BEGIN Page extract

The river can save us
T.S. Eliot, occasionally ill at ease within himself and a chronicler of the phenomenon, wrote of the Mississippi, “The river is within us.” What then might the poet say of Waynesboro, where a river snakes and is eyed suspiciously, as if coiled and ready to strike?
For decades that section of town fringed by the South River has been the subject of a kind of neglect verging on criminal. Floods, which occur infrequently, are feared and so development is frozen, an odd thing for a place people call the River City.
It might have been noticed that the Mississippi about which Eliot mused has an inclination to pass over its banks on occasion, and without the provocation of a passing tropical storm system ordinarily required here. Among those who have persisted in blindness to the dread rise of waters are the good people of Dubuque, Iowa.
A community of some 57,000 souls situated centrally on the state’s eastern border, which the Mississippi traces, Dubuque is a bustling economic hub largely reliant upon the river within it. Along what Eliot called that “strong brown god” stands the Grand River Conference and Education Center, the National Mississippi Museum and Aquarium, the Alliant Amphitheater, the Mississippi Riverwalk, the Grand Harbor Resort and Water Park and the River’s Edge Plaza.
All of those projects have been completed since 2001, coinciding with a remarkable rise in Dubuque that even the mighty Mississippi would be hard-pressed to match. In 1982, unemployment in Dubuque County, in which the city is set, reached 23 percent, the highest rate in the country. Industries that had lined the river for almost two centuries crumbled, leaving a trail of economic death along the waterway that had once given life.
So what happened? Well, principally, people in positions to decide things, direction for one, noticed that while all else was gone, not so the river. City officials “identified the Mississippi riverfront as a significant community resource and ... targeted redevelopment in this area as a major component of its overall economic development strategy,” according to Land Development Today, a development trade magazine
Nifty thought, that one.

END Page extract
BEGIN Dataset excerpts

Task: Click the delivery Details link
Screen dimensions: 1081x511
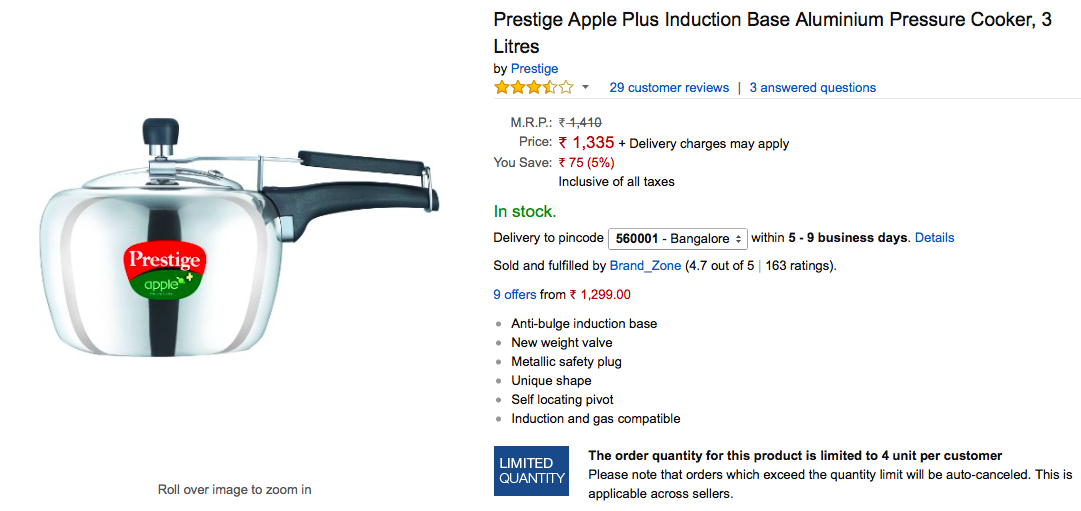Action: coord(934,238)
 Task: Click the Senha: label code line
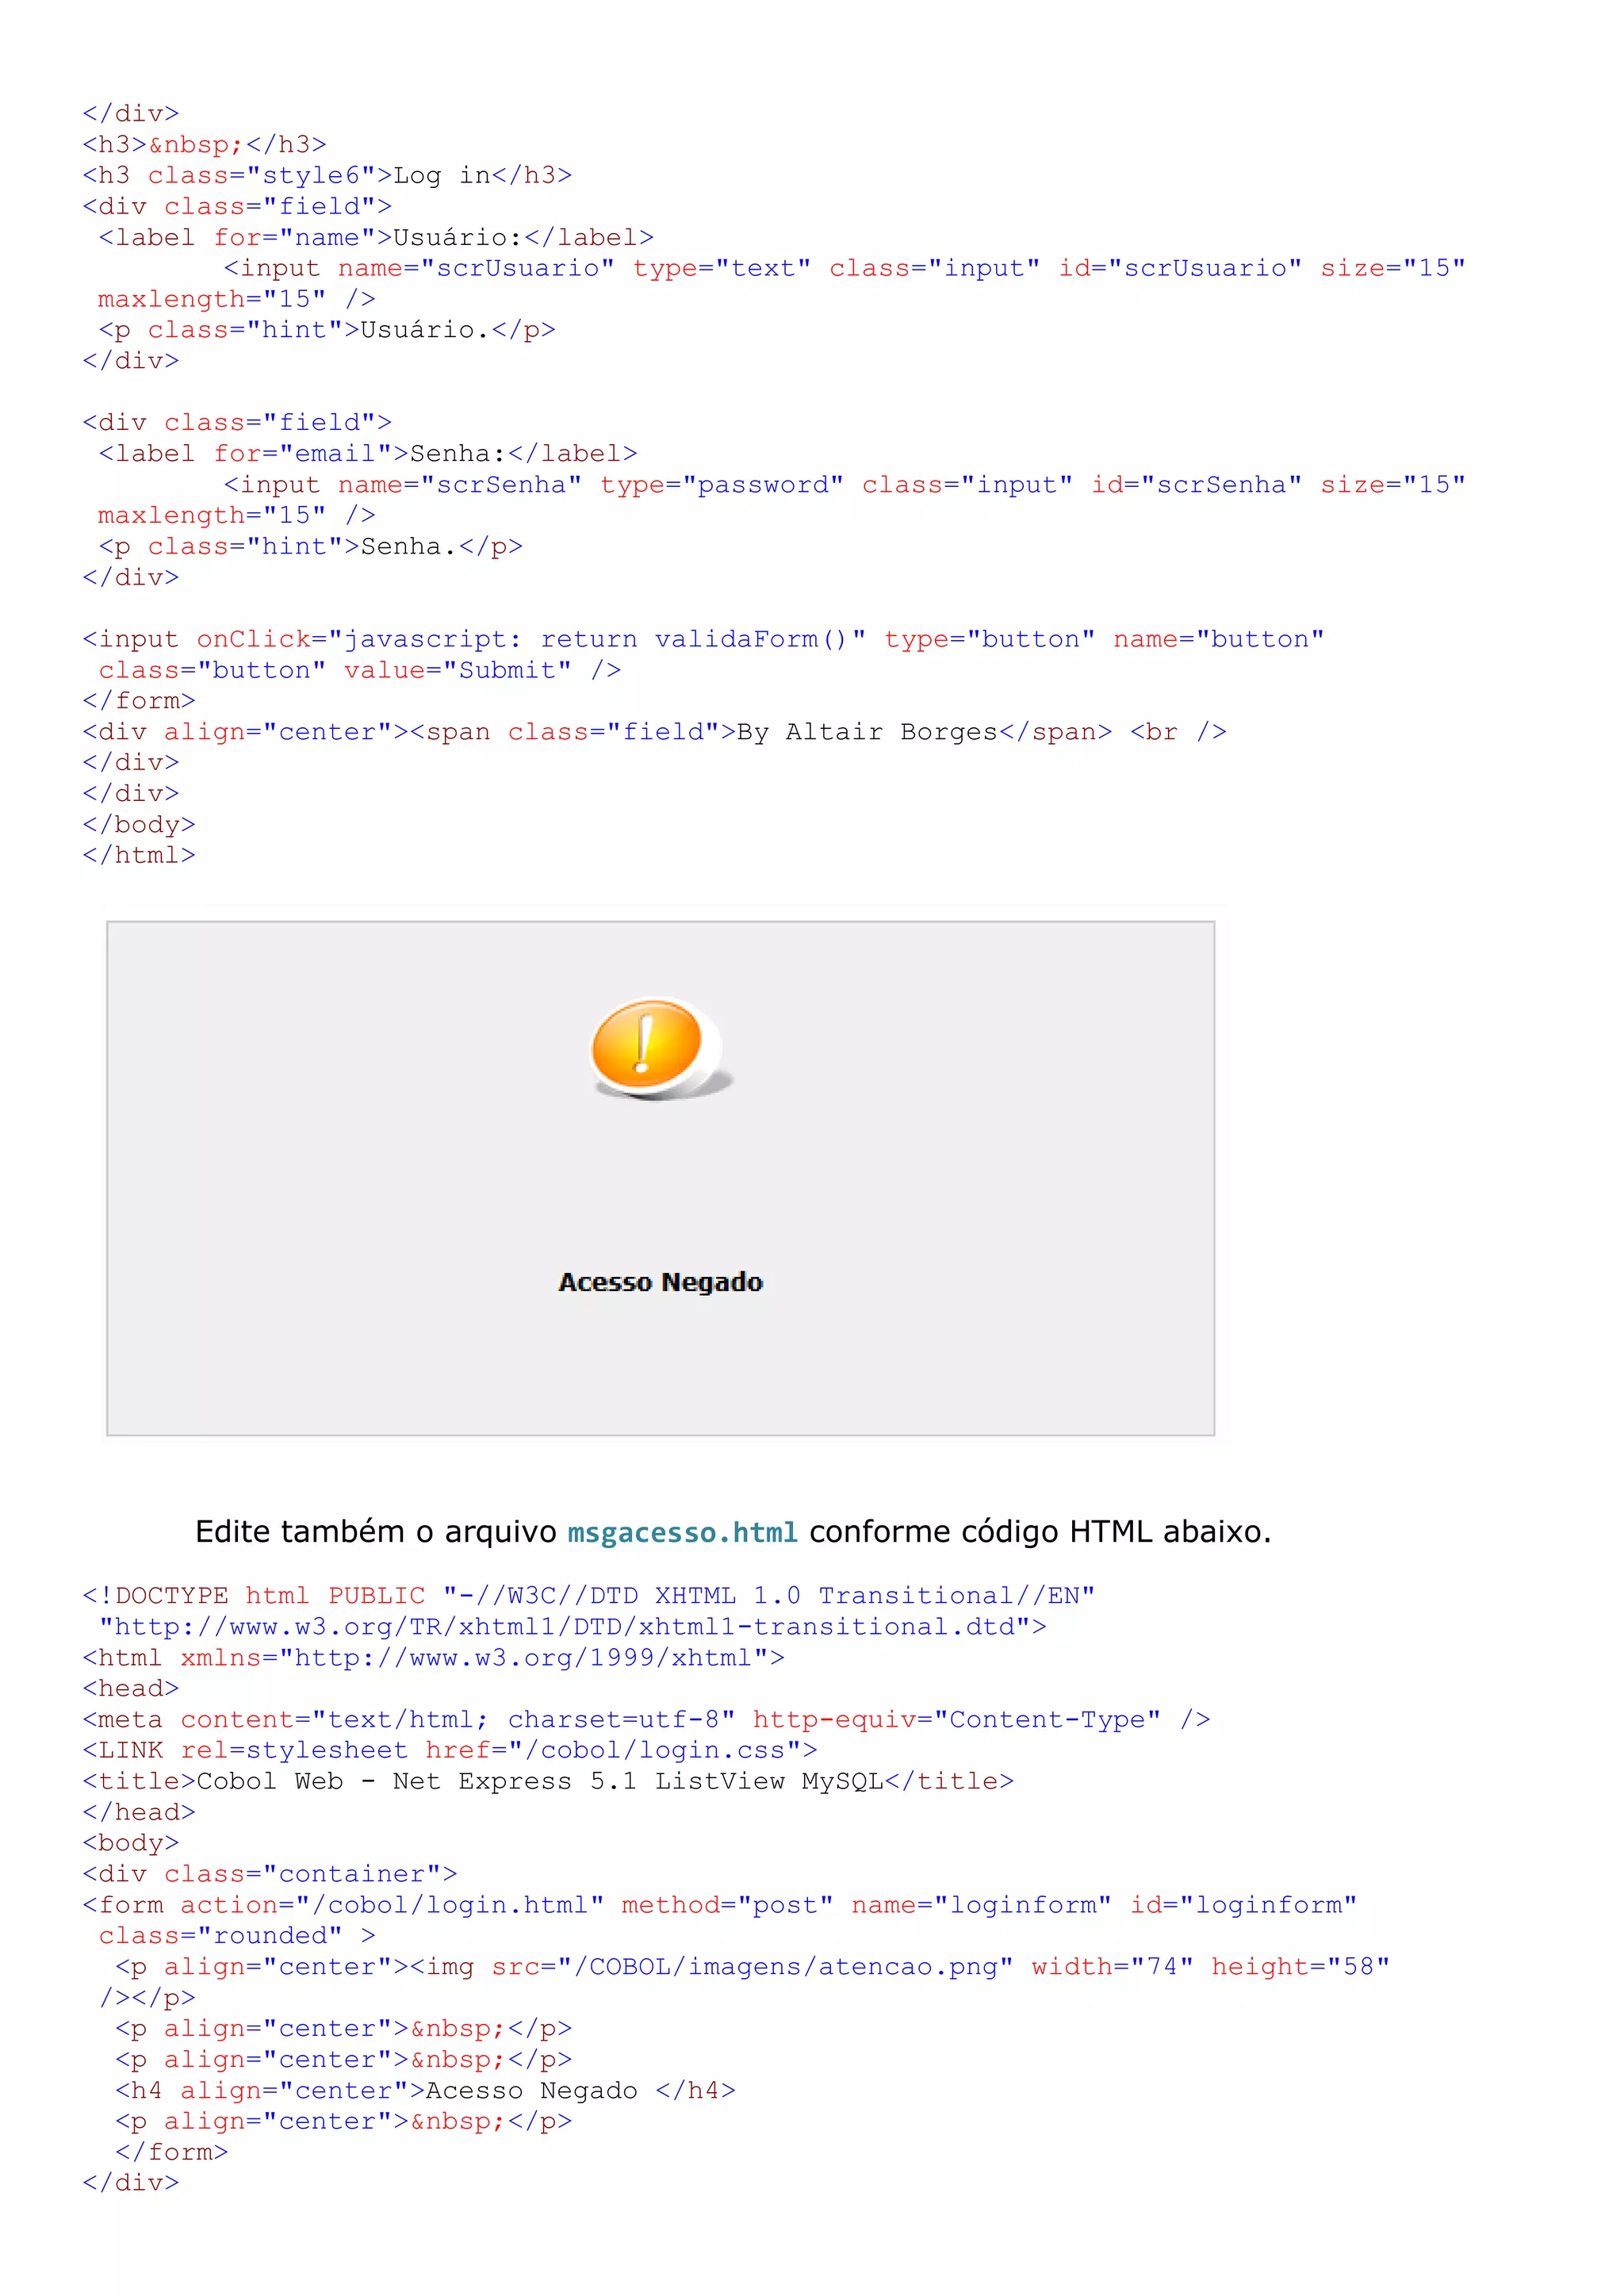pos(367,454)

END Dataset excerpts
BEGIN Dataset excerpts

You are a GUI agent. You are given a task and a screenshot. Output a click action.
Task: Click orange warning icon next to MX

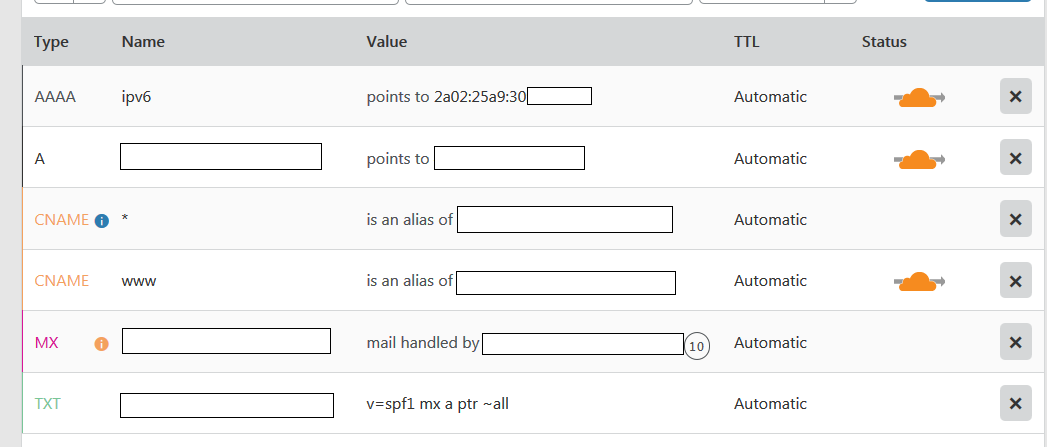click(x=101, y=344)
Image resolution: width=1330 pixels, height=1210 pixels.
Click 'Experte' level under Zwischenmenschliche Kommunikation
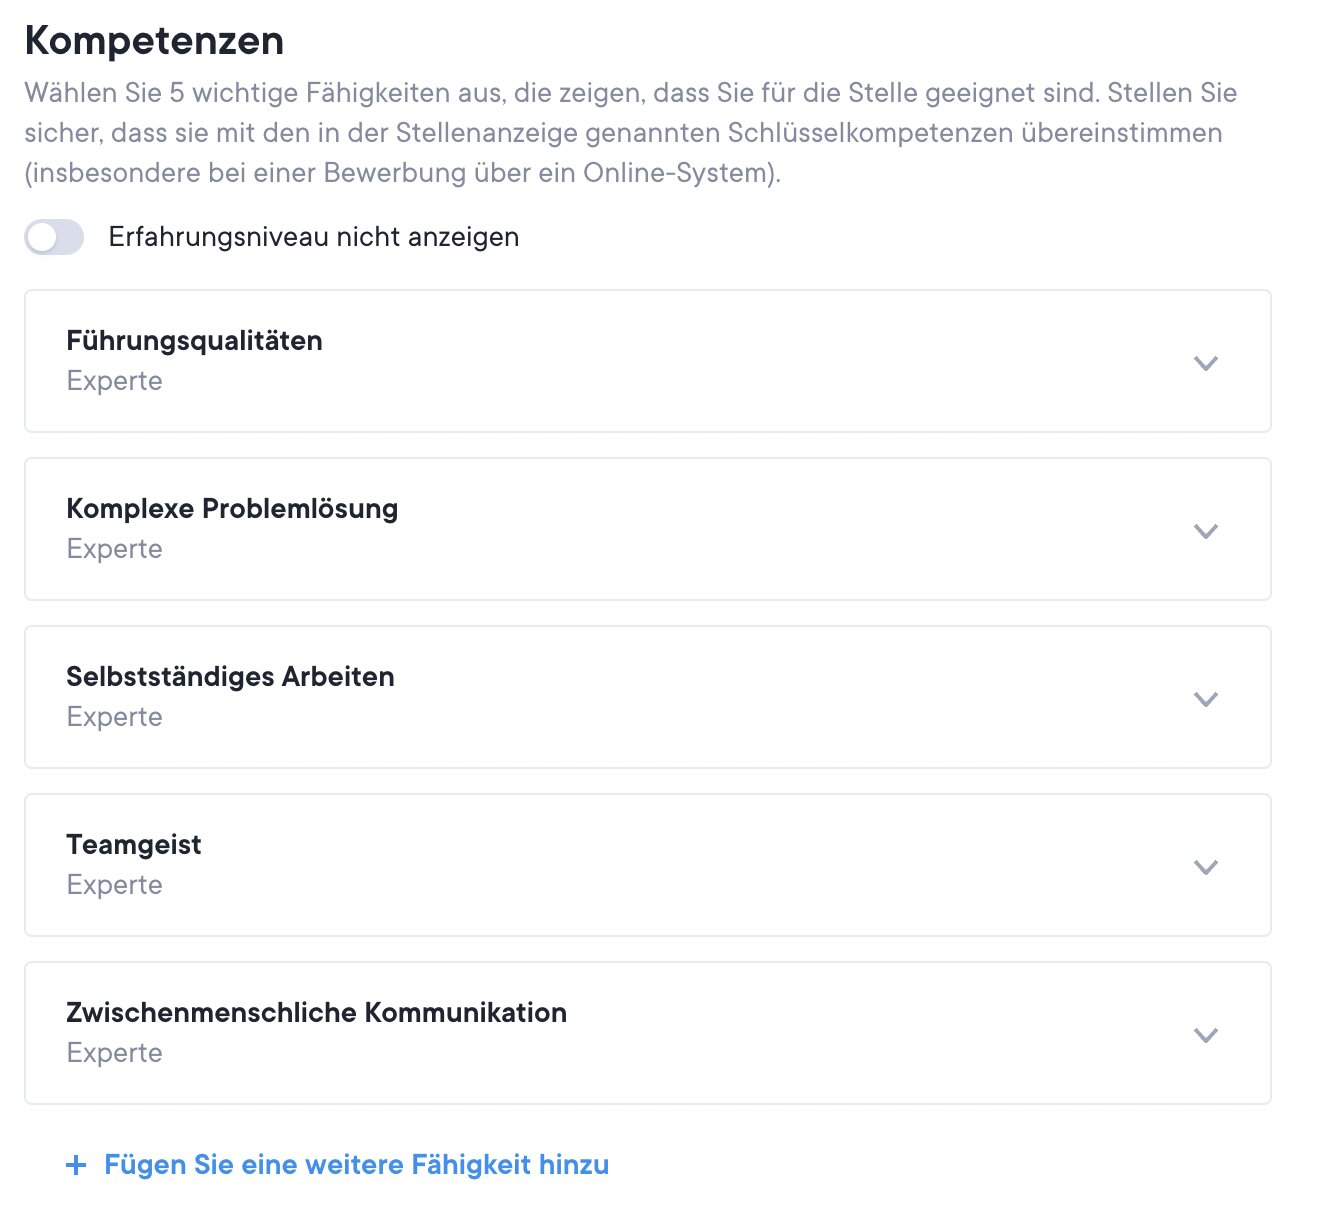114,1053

END Dataset excerpts

** Jobs **
1. Copy the passage of the river essay starting at "For decades that" and ending at "of Dubuque, Iowa.".
2. Answer these questions from the river essay:
(a) Which river fringes the neglected section of Waynesboro?
(b) About how many people live in Dubuque?
(c) What was the unemployment rate in Dubuque County in 1982?

** Answers **
1.
For decades that section of town fringed by the South River has been the subject of a kind of neglect verging on criminal. Floods, which occur infrequently, are feared and so development is frozen, an odd thing for a place people call the River City.
It might have been noticed that the Mississippi about which Eliot mused has an inclination to pass over its banks on occasion, and without the provocation of a passing tropical storm system ordinarily required here. Among those who have persisted in blindness to the dread rise of waters are the good people of Dubuque, Iowa.

2.
(a) The South River
(b) Some 57,000
(c) 23 percent